WHAT TO WORK ON ▸ Within the data below, state how many lines contain the string "will". Provide the number only.

-------

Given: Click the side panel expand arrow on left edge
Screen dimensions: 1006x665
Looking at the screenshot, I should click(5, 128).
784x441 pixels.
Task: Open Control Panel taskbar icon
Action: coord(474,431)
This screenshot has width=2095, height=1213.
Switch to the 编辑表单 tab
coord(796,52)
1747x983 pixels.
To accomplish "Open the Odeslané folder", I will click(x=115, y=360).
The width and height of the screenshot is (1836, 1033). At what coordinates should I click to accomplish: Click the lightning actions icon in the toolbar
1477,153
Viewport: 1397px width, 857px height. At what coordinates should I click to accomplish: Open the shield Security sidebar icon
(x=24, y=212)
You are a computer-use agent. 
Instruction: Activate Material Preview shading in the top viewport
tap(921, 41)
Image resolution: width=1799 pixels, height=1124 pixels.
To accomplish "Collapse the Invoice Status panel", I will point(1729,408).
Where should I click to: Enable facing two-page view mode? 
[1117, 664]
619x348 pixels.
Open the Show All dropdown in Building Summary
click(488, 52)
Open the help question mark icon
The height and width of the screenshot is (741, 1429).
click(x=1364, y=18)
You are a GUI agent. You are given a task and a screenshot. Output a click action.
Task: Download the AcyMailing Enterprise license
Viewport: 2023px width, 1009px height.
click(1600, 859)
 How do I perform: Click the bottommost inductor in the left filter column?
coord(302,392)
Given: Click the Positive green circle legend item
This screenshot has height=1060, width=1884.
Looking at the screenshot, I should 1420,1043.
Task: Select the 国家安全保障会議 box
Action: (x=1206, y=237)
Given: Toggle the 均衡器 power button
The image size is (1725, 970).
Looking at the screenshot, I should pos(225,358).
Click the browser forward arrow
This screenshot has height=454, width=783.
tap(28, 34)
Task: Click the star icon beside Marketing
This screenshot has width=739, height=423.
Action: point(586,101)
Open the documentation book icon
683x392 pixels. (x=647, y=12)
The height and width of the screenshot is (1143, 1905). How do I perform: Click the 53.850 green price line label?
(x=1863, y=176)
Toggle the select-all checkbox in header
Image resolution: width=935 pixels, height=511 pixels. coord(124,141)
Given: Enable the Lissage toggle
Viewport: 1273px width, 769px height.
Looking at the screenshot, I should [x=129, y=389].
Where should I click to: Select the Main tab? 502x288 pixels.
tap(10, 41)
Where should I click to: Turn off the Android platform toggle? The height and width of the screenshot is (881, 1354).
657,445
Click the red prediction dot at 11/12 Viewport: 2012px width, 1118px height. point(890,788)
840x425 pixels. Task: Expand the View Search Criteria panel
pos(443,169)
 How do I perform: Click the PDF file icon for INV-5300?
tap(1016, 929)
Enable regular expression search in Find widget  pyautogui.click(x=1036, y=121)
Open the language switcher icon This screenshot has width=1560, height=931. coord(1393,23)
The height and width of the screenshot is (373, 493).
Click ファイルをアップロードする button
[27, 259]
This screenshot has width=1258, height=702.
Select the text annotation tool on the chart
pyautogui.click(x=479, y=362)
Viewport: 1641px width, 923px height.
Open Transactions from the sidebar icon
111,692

-------

COMPLETED TASK ▸ 2